Today, nearly one-third of individuals with alcohol problems worldwide are female (5). In addition, ethanol consumption is rising at an awareness rate among women worldwide, especially among women of reproductive age (range: 15 - 49 years) and pregnant women (1). Globally, the estimated prevalence of ethanol use during pregnancy was around 9.8% (6).

In 40% of the studied countries, more than a quarter of pregnant women consume alcoholic drinks in excess (binge drinking) (1). In Iran, the epidemiology regarding alcohol consumption is not accurate. Iranian alcohol abusers, especially women, prefer to hide their problems. This could be due to the prevailing conservative sociocultural and religious context and the criminalization of alcohol consumption by the Islamic government (7). Some events, such as the outbreak of methanol poisoning (8) and the discovery of large quantities of illegal alcoholic beverages by the police (9), confirm the existence of clandestine consumption.

There are few studies on alcohol consumption during pregnancy in Iran. A study by Tavafian and Ramazanzadeh showed that the rate of alcohol use was 0.2% among the studied Iranian pregnant participants (10). Moreover, based on a published paper in the Lancet Global Health in 2017, Iran is one of the countries where alcohol use during pregnancy in the general population was estimated to be around < 0.5% (11).

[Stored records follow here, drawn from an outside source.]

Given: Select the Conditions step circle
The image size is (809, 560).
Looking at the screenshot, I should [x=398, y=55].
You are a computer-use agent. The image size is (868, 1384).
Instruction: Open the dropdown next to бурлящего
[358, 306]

Furthermore, a recent study by Ranjbar et al. in Iran showed that the prevalence of alcohol use during pregnancy was higher in mothers of children with physical abnormalities than in mothers with healthy children (12). This study did not investigate whether or not it was FASD-related retardation, and no other study in Iran investigated this subject. However, available data show that alcohol consumption by Iranian women of childbearing age is increasing (13). Therefore, if preventive policies are not considered, the healthcare system might face ethanol-related neonatal defects, such as FASDs, in the near future that could have been previously prevented.

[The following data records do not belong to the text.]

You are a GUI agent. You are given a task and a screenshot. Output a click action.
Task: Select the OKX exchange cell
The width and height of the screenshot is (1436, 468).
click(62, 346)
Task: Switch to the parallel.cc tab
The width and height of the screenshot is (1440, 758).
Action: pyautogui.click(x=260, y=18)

It is critical that prenatal and other healthcare providers communicate an evidence-based and transparent awareness to women about the risks of ethanol drinking during pregnancy, such as FASDs. Physicians should inform all women to avoid any amount of ethanol throughout pregnancy and when to decide to become pregnant, emphasizing the benefits to maternal and neonatal well-being and health. Education can come from various sources, including government guidelines, health organizations, media, and premarital education programs.

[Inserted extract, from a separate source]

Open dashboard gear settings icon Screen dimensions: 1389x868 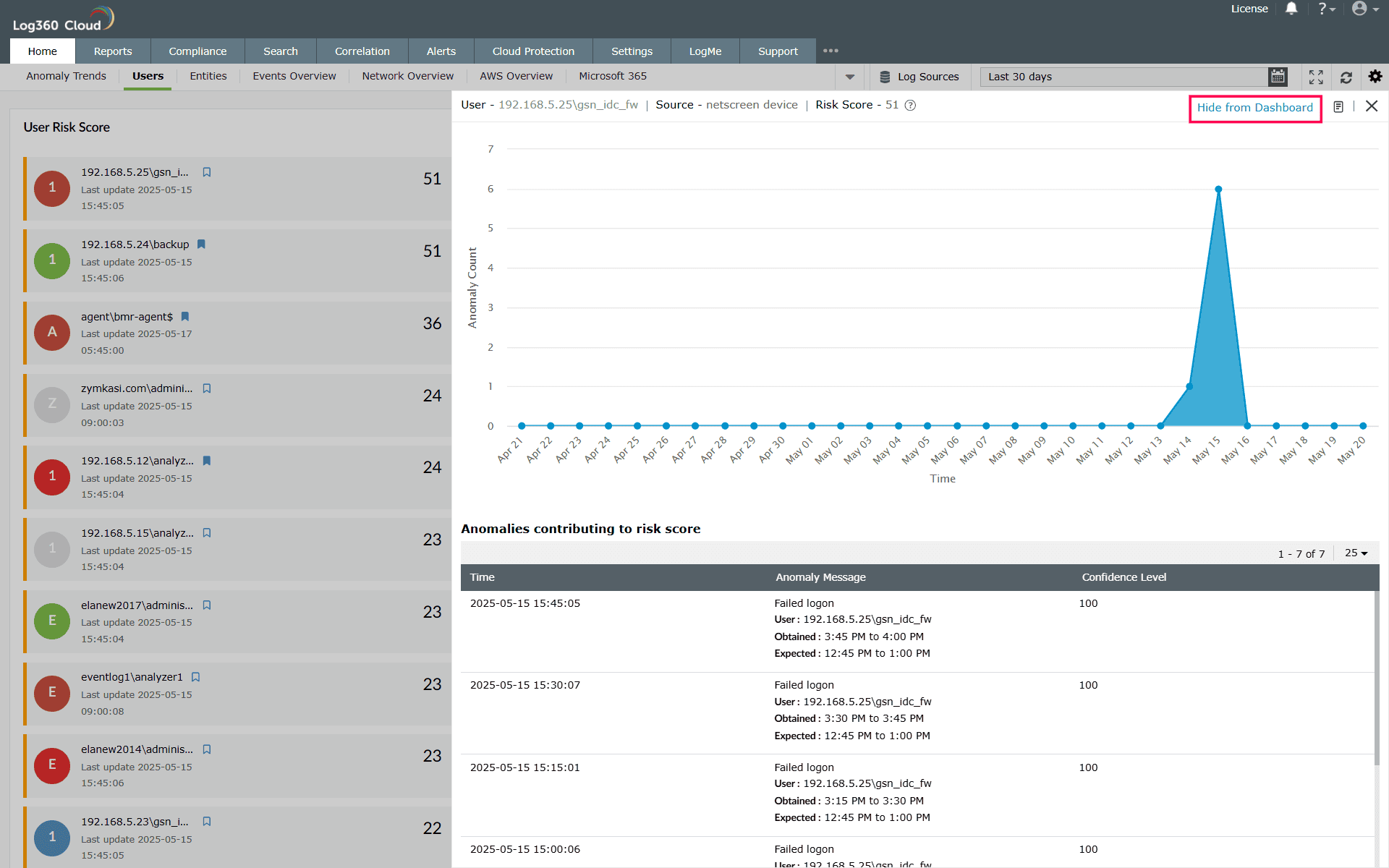(x=1375, y=76)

Additionally, detecting cases of ethanol use is paramount to improving maternal and neonatal health and preventing FASD cases. Screening is an effective population-based policy to reduce harmful ethanol consumption worldwide (14) and can be implemented in Iran. During each pregnancy, prenatal care providers can use ethanol screening programs and methods in their clinical care to detect prenatal alcohol exposure and reduce associated harm. To date, there have been no studies or even case reports of fetal alcohol syndrome in Iran. This letter is the first one written about fetal alcohol syndrome in Iran. The purpose of this letter was to inform and alert and make the proposal to be accepted. With this letter, the authors would like to be heard by health policymakers. The authors also would like to express their concern as health professionals about the potential risk of ethanol-related outbreaks due to clandestine alcohol use during pregnancy.